Aunque no hay recomendaciones estándares, sugiere que los adultos mayores procuren generar unas rutinas coherentes durante el cuidado de los niños, traten de disminuir los sentimientos de incertidumbre, explicar a sus nietos, según sus capacidades, la realidad que está atravesando su familia y mantener el contacto, a distancia, entre padres, hijos y nietos. Crear, en la medida de las posibilidades, una situación de “normalidad” en medio de los desafíos que implica la realidad impuesta por una migración forzada. “Hay que lograr que la adulta mayor reconozca y legitime los valores que lo llevaron a ser madre por segunda vez”, aferrarse a estos ideales les ayuda a vivir la situación con mayor entereza, reconociendo su aporte en la supervivencia del núcleo familiar.
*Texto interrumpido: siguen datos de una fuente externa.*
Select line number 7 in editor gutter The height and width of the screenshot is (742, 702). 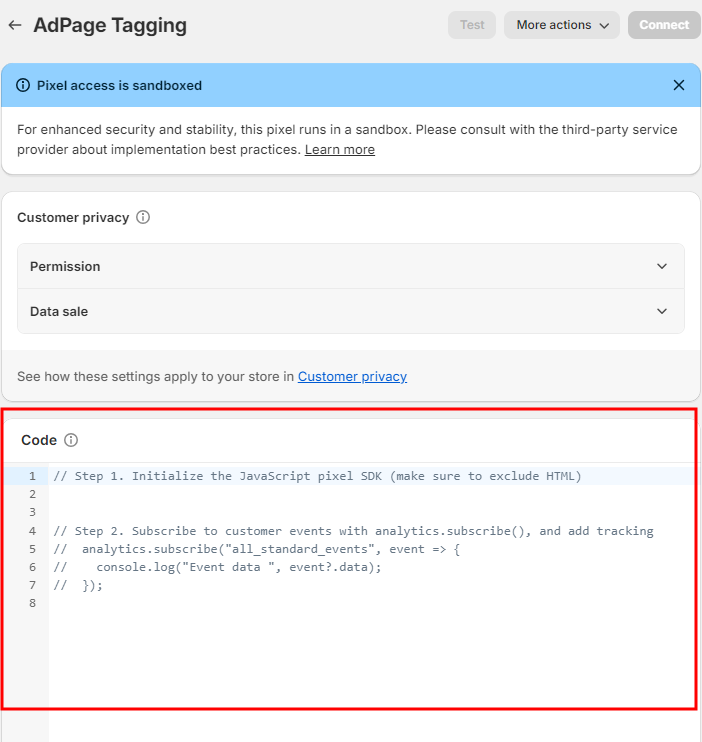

Nosotros, desde Alimenta la Solidaridad, coincidimos con la recomendación del especialista, hemos visto en primera mano, en la calle, junto a nuestros líderes, que la razón por la que muchos venezolanos siguen empeñados en hacer frente a los efectos de la crisis económica, política y social en el país, son sus profundas convicciones personales, una mística que nos advierte sobre el inmenso potencial de cambio que hay en Venezuela, un requisito necesario para superar las razones por las que millones de venezolanos han salido del país.
En estas líneas hemos recorrido un aproximado de 26.743 kilómetros de una cartografía dolorosa que separa a familias venezolanas, un mapa donde los afectos nos siguen uniendo más allá de las coordenadas geográficas, una realidad que nos impulsa a seguir luchando por la Venezuela del cambio, aquella donde no sea necesario migrar para darle un futuro a nuestros hijos, una Venezuela donde los padres, abuelos y nietos puedan encontrarse sin tener que recurrir a un mapa, un país donde el futuro nos pertenezca a todos, estando juntos.
*Roberto Patiño es director de Alimenta La Solidaridad y Caracas Mi Convive.